Every man needs one major heartbreak

My heart hurt insanely and I thought I’d die from heartbreak. I really did. At 19 years you think your life is over when you break up with a woman. At that point you cannot imagine that you will ever meet anyone like her. PHOTO | FILE

What you need to know:

  • That’s how I knew that when a woman says you are ‘cute’, what she means is that she doesn’t want to sleep with you because you remind her of a puppy. Or kitten. Cute is bad, gentlemen. You can be many things, but you don’t want to be cute. 
  • She left me for this 27-year-old doctor guy who wore terrible shoes and had a moustache that resembled a centipede. He had a house of his own and sometimes I wished everything in that house would burn and leave only his dreadful shoes.
  • I remember never leaving the house after the break up. I’d sleep in the whole day and night, eating next to nothing, and walking over to the telephone booth at 6pm to call their house and hear her say “Hello?” without saying a word, just standing there with the receiver pressed to my ear, breathing into the mouthpiece like a psychopath.

I remember the first time a woman broke my heart. I was 19. She was stunning. She had massive hips and impossible legs and a gap between her teeth. I could have sworn that the sun rose out of her left buttock cheek. I won’t even start describing her posterior because my father and aunts read this paper. 

Anyway, she was a year younger than me, which meant she was blossoming into this gorgeous woman, this heartbreak machine. We were celibate – rather, she was.
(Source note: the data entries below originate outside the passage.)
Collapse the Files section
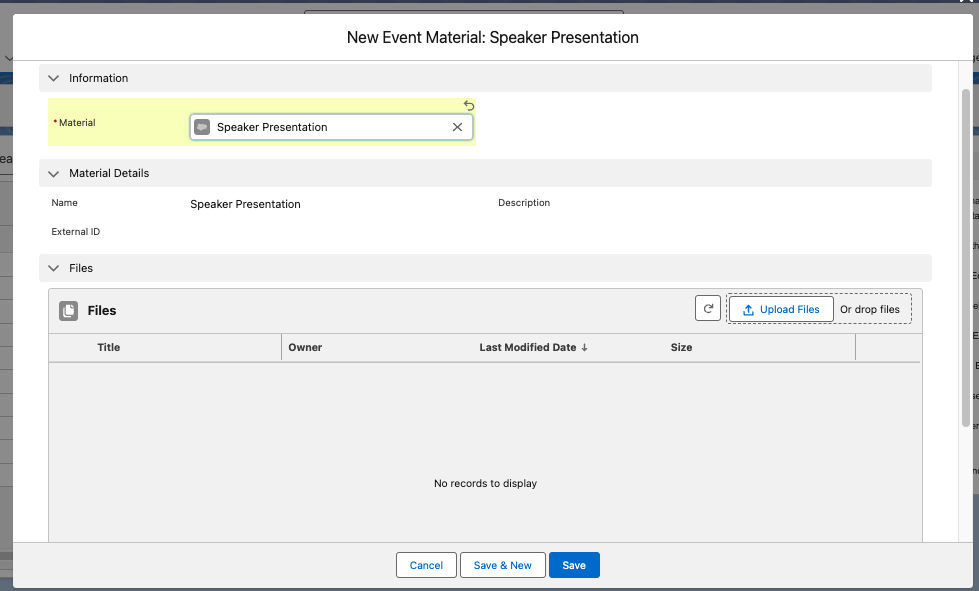This screenshot has height=591, width=979. (x=54, y=268)
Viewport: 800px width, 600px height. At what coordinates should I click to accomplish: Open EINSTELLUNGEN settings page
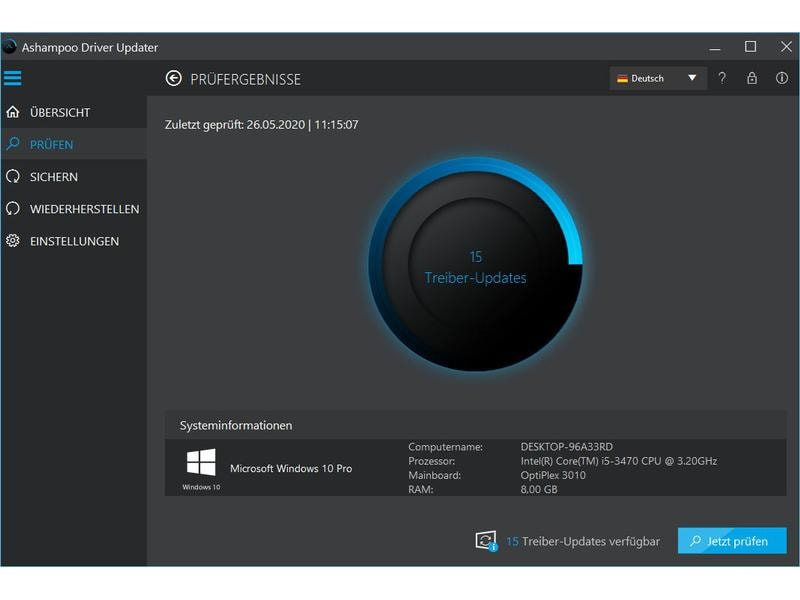[74, 241]
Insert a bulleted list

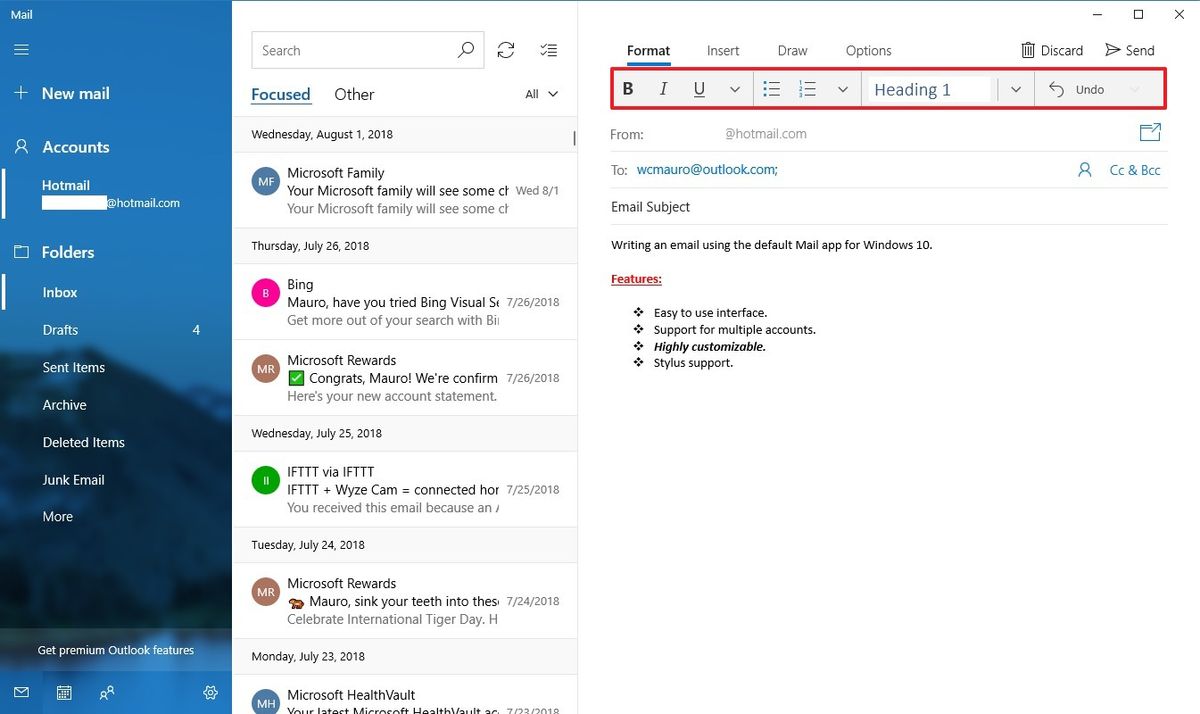point(771,89)
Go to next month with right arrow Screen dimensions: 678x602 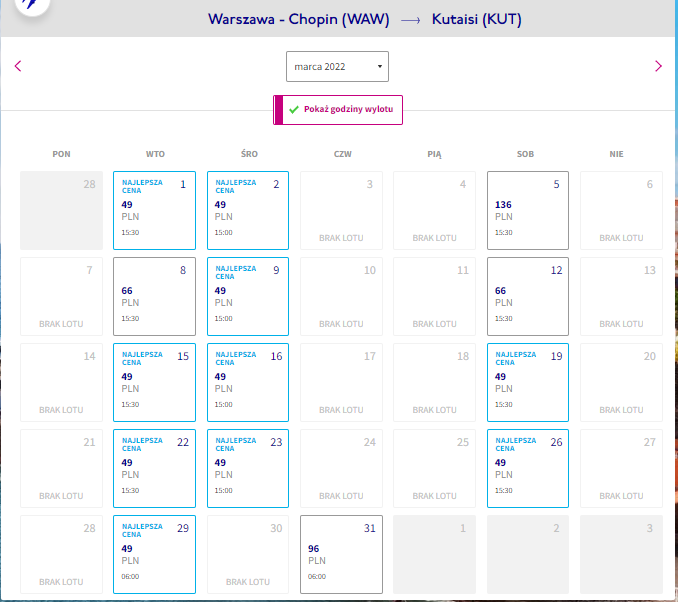[658, 66]
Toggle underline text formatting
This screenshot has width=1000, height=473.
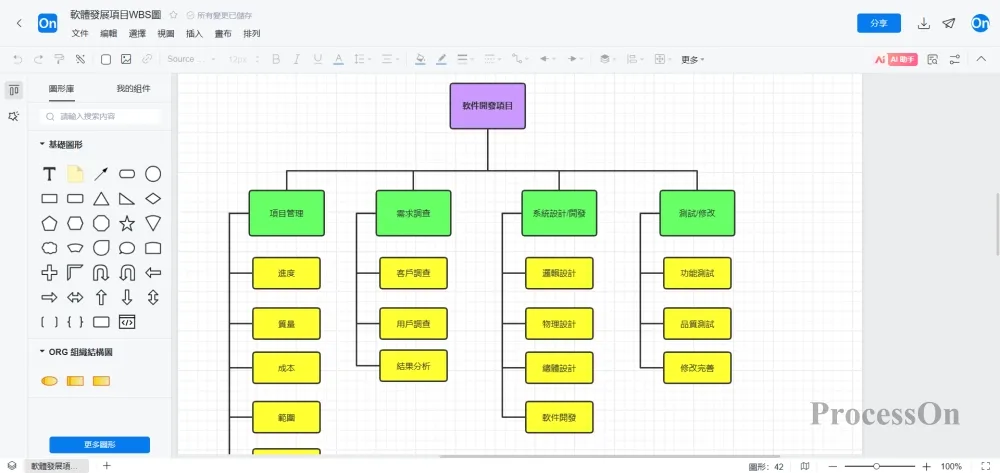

We would kiss at dusk in a dark corner of the estate – a sloppy kiss (on my part, I assure you) – and she would walk me to the bus stage as we held hands under the lovely starlit sky (when you are in love the sky can only be starlit) whereupon we would stand there for hours promising that I would get into the next matatu.

As a randy 19-year-old, I begged her for sex numerous times but she would always say she was not ready to go to the next level. I used to say, “It’s not another level. We are just on the same level. If this was the first floor, I’m not saying we go to the second floor, all I’m saying is we stay on this floor but we move to a different part of the floor! See? No next level.” She would laugh and say, “You are cute.” I hated that.

That’s how I knew that when a woman says you are ‘cute’, what she means is that she doesn’t want to sleep with you because you remind her of a puppy. Or kitten. Cute is bad, gentlemen. You can be many things, but you don’t want to be cute. 

Anyway, if you are a mother reading this you will be happy to learn that she left me. She left me for this 27-year-old doctor guy who wore terrible shoes and had a moustache that resembled a centipede. He had a house of his own and sometimes I wished everything in that house would burn and leave only his dreadful shoes.

VITAL LESSONS

Oh, and he was a gynaecologist. How dreadful is that? “Oh so is he giving you free consultations now?” I moaned at the time of the break up. “You refuse to sleep with me but then this guy with clown shoes shows up with a spatula and all of a sudden you are jumping ship?” I was pathetic.

I was seven years away from discovering writing so I didn’t know how to escape. I remember never leaving the house after the break up. I’d sleep in the whole day and night, eating next to nothing, and walking over to the telephone booth at 6pm to call their house and hear her say “Hello?” without saying a word, just standing there with the receiver pressed to my ear, breathing into the mouthpiece like a psychopath.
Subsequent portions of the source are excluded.